» **OPDRACHT 1**: Filter de lijst hieronder en neem elke regel over waarin het woord "will" staat.

» **FRAGMENT**:
Allergie voor rundvlees kan worden aangetoond met een bloedtest. Klager weigert hieraan mee te werken. Dat eerdere inrichtingsartsen hebben verklaard dat klager allergisch is, is voor de inrichtingsarts geen reden om hier zonder meer in mee te gaan. Daarvoor is een laboratoriumonderzoek nodig.
3. De beoordeling
De inrichtingsarts kon in redelijkheid beslissen niet zonder meer uit te gaan van klagers stelling met betrekking tot een allergie voor rundvlees en specerijen. Om een dergelijke allergie, vast te kunnen stellen is, zoals terecht door de inrichtingsarts is opgemerkt, nader (laboratorium)onderzoek van klagers bloed vereist. Nu onweersproken is dat klager heeft geweigerd mee te werken aan een dergelijk onderzoek, is de beslissing om klagers dieetwensen niet te honoreren niet onzorgvuldig. De beroepscommissie is het voorgaande in samenhang en onderling verband bezien van oordeel dat het handelen van de inrichtingsarts niet kan worden aangemerkt als in strijd met de in artikel 28 Pm neergelegde norm. Het beroep zal derhalve ongegrond worden verklaard.
De beroepscommissie merkt nog op dat, voor zover verzoeker dieetwensen heeft die verband houden met zijn geloofsovertuiging, hij zich daarvoor tot de directeur had moeten wenden.
4. De uitspraak
De beroepscommissie verklaart het beroep ongegrond.
Aldus gegeven door de beroepscommissie voornoemd, bestaande uit mr. N. Jörg, voorzitter, drs K.M.P.A.M. Habryka en dr.ing. C.J. Ruissen, leden, in tegenwoordigheid van mr. H.M.J.D. Maes, secretaris, op 20 oktober 2017.

» **DE LIJST**:
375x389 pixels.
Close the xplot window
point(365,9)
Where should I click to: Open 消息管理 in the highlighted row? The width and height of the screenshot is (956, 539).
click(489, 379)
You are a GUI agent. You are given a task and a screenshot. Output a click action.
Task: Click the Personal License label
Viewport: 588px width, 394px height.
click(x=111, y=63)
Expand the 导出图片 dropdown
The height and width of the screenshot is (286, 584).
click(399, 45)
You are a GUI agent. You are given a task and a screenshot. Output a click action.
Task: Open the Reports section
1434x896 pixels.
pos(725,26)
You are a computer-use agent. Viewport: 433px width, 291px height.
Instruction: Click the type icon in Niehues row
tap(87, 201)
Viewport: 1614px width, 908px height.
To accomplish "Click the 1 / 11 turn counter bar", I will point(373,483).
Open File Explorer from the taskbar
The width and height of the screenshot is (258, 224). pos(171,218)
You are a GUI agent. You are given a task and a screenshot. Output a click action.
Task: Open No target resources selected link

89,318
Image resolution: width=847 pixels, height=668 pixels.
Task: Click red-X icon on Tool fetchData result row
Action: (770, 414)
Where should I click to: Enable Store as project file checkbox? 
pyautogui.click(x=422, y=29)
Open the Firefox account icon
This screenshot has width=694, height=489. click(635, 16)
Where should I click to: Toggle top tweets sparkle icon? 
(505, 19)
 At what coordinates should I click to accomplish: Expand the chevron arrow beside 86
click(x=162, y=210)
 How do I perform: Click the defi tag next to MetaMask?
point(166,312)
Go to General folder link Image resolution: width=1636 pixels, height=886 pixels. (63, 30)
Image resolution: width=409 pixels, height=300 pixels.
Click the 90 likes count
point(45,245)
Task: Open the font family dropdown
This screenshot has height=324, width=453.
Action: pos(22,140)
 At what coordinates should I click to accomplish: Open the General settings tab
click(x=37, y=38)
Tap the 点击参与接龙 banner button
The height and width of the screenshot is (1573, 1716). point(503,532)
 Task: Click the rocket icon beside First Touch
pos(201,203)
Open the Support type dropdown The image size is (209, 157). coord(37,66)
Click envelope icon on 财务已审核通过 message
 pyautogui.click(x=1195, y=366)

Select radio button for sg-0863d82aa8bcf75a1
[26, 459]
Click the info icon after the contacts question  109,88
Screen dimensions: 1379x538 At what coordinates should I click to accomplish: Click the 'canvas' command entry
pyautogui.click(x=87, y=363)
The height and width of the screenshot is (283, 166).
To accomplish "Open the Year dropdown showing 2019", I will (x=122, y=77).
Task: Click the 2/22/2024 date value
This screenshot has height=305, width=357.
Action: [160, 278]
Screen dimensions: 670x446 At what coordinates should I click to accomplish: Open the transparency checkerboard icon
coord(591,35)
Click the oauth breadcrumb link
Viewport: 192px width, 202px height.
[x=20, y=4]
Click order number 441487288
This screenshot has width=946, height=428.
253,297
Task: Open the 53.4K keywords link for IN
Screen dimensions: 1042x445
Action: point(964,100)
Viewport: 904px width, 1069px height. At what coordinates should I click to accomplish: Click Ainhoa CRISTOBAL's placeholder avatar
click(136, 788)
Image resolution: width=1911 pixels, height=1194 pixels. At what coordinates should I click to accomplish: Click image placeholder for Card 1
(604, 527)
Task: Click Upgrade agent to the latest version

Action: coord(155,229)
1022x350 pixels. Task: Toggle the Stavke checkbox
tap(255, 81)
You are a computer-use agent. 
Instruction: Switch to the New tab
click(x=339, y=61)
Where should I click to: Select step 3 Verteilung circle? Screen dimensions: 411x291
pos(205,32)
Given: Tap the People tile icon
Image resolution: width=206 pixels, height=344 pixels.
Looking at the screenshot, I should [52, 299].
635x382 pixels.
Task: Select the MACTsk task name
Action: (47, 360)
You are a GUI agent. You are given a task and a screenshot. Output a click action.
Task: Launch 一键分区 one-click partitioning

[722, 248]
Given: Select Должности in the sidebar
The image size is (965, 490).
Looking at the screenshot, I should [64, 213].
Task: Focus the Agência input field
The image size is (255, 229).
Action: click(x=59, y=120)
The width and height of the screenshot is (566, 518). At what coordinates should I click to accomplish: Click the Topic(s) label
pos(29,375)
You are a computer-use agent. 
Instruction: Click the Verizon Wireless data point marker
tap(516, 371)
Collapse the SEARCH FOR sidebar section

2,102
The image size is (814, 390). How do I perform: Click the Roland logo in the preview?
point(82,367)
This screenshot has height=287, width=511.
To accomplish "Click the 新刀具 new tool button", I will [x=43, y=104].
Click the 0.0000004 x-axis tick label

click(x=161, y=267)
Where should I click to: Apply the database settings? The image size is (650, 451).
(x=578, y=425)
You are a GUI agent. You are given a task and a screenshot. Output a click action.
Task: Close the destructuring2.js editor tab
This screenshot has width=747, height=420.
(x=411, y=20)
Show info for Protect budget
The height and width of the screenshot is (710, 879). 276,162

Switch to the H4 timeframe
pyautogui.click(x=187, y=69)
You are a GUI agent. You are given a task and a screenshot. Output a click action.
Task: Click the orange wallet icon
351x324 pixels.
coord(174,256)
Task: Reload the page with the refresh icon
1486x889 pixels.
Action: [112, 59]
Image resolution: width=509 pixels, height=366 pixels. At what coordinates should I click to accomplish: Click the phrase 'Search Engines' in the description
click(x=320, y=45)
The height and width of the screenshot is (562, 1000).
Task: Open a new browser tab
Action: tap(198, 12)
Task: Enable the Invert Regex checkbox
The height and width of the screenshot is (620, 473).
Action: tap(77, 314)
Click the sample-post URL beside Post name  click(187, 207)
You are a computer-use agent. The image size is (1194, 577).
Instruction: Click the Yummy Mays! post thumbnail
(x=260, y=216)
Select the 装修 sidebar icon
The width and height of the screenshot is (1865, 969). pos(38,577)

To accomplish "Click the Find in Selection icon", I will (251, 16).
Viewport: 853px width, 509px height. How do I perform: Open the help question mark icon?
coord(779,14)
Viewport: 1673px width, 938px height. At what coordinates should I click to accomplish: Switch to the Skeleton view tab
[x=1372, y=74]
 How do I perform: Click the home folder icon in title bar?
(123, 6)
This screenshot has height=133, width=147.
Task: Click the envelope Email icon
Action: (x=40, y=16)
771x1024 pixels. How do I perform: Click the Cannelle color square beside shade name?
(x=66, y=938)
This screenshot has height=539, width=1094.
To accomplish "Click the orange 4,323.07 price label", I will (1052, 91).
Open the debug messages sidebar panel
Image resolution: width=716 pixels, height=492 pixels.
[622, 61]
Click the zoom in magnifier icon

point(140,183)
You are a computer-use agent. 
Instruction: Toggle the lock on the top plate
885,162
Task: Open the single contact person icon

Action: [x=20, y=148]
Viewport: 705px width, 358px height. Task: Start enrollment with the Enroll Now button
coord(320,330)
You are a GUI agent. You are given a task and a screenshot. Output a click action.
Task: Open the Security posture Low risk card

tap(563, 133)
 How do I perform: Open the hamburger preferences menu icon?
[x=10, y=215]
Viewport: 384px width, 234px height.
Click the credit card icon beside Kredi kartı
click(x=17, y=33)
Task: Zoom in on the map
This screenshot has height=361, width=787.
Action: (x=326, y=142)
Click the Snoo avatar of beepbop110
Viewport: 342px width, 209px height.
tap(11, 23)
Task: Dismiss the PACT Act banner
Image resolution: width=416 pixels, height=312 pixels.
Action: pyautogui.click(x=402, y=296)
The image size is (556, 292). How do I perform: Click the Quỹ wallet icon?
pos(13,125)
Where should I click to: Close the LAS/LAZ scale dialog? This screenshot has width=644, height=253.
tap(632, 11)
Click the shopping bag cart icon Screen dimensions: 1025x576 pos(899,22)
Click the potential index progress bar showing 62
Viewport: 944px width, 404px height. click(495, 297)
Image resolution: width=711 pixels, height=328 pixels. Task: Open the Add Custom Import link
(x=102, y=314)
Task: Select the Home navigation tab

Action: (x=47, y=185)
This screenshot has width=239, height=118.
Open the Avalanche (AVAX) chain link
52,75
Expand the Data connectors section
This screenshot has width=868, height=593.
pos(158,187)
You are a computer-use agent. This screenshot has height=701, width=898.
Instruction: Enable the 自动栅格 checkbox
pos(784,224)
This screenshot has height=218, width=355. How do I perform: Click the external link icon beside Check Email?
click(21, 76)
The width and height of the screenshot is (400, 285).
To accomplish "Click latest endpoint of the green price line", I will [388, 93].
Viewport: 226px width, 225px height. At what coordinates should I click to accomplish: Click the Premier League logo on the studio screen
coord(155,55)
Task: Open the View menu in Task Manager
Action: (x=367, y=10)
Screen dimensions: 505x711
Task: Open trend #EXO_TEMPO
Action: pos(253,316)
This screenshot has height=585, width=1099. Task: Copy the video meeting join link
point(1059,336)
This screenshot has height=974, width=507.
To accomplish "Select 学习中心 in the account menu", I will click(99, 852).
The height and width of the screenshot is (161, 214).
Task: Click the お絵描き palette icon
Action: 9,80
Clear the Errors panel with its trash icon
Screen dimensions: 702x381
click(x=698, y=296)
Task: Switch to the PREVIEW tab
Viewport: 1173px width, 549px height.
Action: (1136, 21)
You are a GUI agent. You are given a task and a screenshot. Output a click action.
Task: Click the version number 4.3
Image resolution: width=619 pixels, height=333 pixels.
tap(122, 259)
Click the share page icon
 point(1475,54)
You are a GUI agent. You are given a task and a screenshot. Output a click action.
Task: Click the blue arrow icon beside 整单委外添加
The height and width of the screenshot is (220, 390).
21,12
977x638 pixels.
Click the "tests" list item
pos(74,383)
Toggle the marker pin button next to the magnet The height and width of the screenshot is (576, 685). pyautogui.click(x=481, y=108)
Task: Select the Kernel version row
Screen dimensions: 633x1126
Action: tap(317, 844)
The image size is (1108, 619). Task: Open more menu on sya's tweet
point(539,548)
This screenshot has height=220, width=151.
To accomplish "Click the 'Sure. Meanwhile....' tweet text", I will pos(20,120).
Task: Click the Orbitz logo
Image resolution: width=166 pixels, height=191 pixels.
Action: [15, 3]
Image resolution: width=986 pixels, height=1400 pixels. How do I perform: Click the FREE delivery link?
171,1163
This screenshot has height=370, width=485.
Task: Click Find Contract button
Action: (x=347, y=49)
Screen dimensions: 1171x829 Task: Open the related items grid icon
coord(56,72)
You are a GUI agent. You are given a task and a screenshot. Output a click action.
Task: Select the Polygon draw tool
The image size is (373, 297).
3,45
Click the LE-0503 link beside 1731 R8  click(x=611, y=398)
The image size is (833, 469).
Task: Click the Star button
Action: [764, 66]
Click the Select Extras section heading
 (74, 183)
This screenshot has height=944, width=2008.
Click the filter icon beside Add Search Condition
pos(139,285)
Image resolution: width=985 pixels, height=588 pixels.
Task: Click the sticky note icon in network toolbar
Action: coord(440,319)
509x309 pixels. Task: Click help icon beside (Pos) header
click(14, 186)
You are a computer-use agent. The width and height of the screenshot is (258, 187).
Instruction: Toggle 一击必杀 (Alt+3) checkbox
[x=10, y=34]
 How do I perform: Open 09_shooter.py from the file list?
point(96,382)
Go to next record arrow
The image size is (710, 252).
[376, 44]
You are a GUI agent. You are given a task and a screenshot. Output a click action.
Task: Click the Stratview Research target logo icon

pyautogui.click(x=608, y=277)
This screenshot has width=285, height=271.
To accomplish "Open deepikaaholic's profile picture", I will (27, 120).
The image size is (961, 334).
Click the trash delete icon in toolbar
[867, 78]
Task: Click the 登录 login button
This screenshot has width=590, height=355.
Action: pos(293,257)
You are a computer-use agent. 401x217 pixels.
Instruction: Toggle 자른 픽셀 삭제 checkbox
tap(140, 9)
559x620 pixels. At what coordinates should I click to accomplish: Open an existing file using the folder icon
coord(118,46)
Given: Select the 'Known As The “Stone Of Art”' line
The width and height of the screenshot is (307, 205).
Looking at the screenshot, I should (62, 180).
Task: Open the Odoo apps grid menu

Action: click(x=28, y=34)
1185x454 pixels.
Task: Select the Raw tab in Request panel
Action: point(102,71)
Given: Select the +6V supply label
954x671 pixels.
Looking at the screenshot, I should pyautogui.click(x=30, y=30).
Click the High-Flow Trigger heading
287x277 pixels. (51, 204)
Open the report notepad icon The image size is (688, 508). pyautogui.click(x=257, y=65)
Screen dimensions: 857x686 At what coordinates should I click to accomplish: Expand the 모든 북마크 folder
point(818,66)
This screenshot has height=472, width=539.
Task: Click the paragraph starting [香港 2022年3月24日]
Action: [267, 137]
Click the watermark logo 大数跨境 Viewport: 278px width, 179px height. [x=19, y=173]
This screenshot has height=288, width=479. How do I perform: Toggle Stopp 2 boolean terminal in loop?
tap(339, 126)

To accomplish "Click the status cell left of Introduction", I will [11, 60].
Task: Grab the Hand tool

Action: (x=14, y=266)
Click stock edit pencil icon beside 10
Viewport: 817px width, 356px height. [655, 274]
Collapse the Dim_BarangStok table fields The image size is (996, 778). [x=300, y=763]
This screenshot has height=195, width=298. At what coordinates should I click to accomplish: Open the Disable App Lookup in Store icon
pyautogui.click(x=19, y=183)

» **OPDRACHT 2**:
Beantwoord deze vragen over het fragment:
(a) Waarmee kan een allergie voor rundvlees volgens het fragment worden aangetoond?
(b) Tot wie had verzoeker zich moeten wenden voor dieetwensen die verband houden met zijn geloofsovertuiging?
(c) Op welke datum is de uitspraak gegeven?

» **UITWERKING 1**:
To accomplish "Click the 1 / 11 turn counter bar", I will point(373,483).
To accomplish "Open the Year dropdown showing 2019", I will (x=122, y=77).
To accomplish "Click the 新刀具 new tool button", I will [x=43, y=104].
To accomplish "Click the Find in Selection icon", I will (251, 16).
To accomplish "Click the orange 4,323.07 price label", I will (1052, 91).
To accomplish "Click latest endpoint of the green price line", I will [388, 93].
To accomplish "Select 学习中心 in the account menu", I will click(99, 852).
To accomplish "Click the 'Sure. Meanwhile....' tweet text", I will pos(20,120).
To accomplish "Open deepikaaholic's profile picture", I will (27, 120).
To accomplish "Click the status cell left of Introduction", I will [11, 60].

» **UITWERKING 2**:
(a) Met een bloedtest.
(b) Tot de directeur.
(c) Op 20 oktober 2017.